*Условие задачи 1*. Перепишите фрагмент отрывка из мемуаров, начав со слов «Глава 15Возвращение в» и закончив словами «я его создаю.». В этом фрагменте замените «немало» на «много».
*Условие задачи 2*. Приведите дословно только строки из записей, начиная со строки, в которой есть «bus [491, 606]», и заканчивая строкой, в которой есть «phases is located at coordinates (365, 213).», включая обе.

*Текст документа*.
------------------------
Во имя Гуччи. Мемуары дочери — страница 29 из 58

По воскресеньям мы втроем нежились в постели и смотрели американских проповедников по телевизору. Нашим любимцем был носивший парик христианский пастор-евангелист преподобный Эрнест Энгли, который вел трансляцию из своего храма в Огайо. Как же мы потешались над его заморочками, когда он «спасал» грешников, падавших на колени под «силой» его рук, или возглашал: «Славьте Господа!»

Флорида была единственным местом в мире, откуда мой отец не уезжал каждое утро в офис. Вместо этого он проводил пару часов в отдыхе, освобождая свой разум для того, что называл «более серьезными материями». Мое любимейшее воспоминание — как он поливает лужайку в шортах, босой, и между пальцами его ног путается трава, или сидит на веранде, набивая трубку особенным сортом табака с ароматом вишни. Я часто находила его там погруженным в размышления. Он сидел, опираясь левым локтем на правое предплечье, в глубоких раздумьях, глядя на горизонт, с торчащей из уголка рта трубкой.

Моя мать тоже любила Флориду и буквально не вылезала из купальника и парео, лежа на солнце или суетясь у плиты за приготовлением обеда. Мы проводили там намного больше совместного времени, чем когда-либо в Беркшире, и в конце концов Палм-Бич стал единственным местом, которое она начала воспринимать как дом.

Несомненно, именно в Палм-Бич мама и папа были наиболее откровенно ласковы и привязаны друг к другу. Я слышала, как он окликал ее, проверяя, чем она занята, или мама встречала его, когда он нес ей чай со льдом на подносе. «Бруна! Dove sei? Vuoi qualcosa?»[48] — кричал он, и на несколько драгоценных мгновений я получала возможность насладиться этим редким чувством: мы находимся все вместе под одной крышей.

Я оценила это лишь намного позднее, но всякий раз, думая о том времени, которое мы провели там, теперь осознаю, что это были лучшие годы нашей жизни.

Глава 15Возвращение в Рим

Дом — понятие, которое не всегда легко укладывалось у меня в голове. Мне, постоянно жившей в движении, потребовалось немало времени, чтобы понять, что дом там, где я его создаю.
------------------------
*Записанные данные*.
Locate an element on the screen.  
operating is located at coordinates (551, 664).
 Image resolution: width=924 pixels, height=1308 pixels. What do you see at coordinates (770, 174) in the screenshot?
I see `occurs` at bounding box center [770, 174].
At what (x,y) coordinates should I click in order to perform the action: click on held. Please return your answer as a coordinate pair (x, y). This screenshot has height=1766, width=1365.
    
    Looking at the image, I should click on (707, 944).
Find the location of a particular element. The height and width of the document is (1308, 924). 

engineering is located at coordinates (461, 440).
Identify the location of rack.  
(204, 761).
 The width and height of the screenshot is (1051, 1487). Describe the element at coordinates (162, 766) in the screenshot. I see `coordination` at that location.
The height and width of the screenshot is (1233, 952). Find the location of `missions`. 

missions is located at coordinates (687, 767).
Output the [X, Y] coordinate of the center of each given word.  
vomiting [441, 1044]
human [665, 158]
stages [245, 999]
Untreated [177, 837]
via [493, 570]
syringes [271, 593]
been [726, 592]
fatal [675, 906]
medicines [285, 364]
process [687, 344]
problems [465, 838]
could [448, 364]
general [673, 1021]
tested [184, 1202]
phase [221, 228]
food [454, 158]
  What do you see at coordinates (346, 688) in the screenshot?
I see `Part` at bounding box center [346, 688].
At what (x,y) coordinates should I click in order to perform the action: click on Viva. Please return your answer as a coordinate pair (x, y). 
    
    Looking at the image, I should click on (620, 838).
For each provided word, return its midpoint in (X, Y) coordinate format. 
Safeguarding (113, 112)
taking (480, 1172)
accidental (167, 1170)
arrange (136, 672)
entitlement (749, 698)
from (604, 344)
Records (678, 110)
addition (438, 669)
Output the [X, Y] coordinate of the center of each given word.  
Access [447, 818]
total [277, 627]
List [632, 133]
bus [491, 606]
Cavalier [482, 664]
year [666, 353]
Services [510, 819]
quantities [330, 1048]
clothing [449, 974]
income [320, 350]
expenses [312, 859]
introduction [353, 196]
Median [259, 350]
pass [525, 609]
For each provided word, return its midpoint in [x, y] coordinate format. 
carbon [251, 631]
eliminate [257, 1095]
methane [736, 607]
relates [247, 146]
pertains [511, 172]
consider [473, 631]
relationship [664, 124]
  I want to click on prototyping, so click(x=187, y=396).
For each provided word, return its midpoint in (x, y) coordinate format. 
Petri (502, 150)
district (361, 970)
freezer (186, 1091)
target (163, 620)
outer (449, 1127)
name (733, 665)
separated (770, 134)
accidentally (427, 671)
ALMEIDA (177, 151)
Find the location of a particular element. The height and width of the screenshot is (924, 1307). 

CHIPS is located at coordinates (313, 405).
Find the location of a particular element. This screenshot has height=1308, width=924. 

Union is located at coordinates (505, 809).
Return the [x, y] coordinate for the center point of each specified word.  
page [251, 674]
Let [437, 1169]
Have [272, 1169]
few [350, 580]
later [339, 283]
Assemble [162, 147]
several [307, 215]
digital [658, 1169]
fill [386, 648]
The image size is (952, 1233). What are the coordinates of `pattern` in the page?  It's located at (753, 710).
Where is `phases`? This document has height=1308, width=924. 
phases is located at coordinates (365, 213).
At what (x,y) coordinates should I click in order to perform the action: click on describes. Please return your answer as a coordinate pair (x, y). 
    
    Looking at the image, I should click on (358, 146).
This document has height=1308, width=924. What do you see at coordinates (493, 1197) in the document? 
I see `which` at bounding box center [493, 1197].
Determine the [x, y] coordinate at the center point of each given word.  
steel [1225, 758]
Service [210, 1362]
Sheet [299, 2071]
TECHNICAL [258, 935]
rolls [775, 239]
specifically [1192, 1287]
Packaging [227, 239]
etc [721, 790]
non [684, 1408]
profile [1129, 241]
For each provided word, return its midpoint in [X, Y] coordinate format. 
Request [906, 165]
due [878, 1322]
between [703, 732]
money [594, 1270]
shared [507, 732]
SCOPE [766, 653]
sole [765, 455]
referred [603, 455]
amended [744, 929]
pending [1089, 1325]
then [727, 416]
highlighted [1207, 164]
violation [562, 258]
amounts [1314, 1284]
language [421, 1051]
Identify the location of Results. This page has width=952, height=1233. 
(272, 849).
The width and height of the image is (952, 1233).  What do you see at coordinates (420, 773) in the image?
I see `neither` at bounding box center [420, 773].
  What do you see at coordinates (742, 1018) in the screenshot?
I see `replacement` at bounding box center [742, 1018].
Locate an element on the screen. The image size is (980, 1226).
------------------------
*Готовый ответ 1*.
Глава 15Возвращение в Рим

Дом — понятие, которое не всегда легко укладывалось у меня в голове. Мне, постоянно жившей в движении, потребовалось много времени, чтобы понять, что дом там, где я его создаю.

*Готовый ответ 2*.
bus [491, 606]
Cavalier [482, 664]
year [666, 353]
Services [510, 819]
quantities [330, 1048]
clothing [449, 974]
income [320, 350]
expenses [312, 859]
introduction [353, 196]
Median [259, 350]
pass [525, 609]
For each provided word, return its midpoint in [x, y] coordinate format. 
carbon [251, 631]
eliminate [257, 1095]
methane [736, 607]
relates [247, 146]
pertains [511, 172]
consider [473, 631]
relationship [664, 124]
  I want to click on prototyping, so click(x=187, y=396).
For each provided word, return its midpoint in (x, y) coordinate format. 
Petri (502, 150)
district (361, 970)
freezer (186, 1091)
target (163, 620)
outer (449, 1127)
name (733, 665)
separated (770, 134)
accidentally (427, 671)
ALMEIDA (177, 151)
Find the location of a particular element. The height and width of the screenshot is (924, 1307). 

CHIPS is located at coordinates (313, 405).
Find the location of a particular element. This screenshot has height=1308, width=924. 

Union is located at coordinates (505, 809).
Return the [x, y] coordinate for the center point of each specified word.  
page [251, 674]
Let [437, 1169]
Have [272, 1169]
few [350, 580]
later [339, 283]
Assemble [162, 147]
several [307, 215]
digital [658, 1169]
fill [386, 648]
The image size is (952, 1233). What are the coordinates of `pattern` in the page?  It's located at (753, 710).
Where is `phases`? This document has height=1308, width=924. 
phases is located at coordinates (365, 213).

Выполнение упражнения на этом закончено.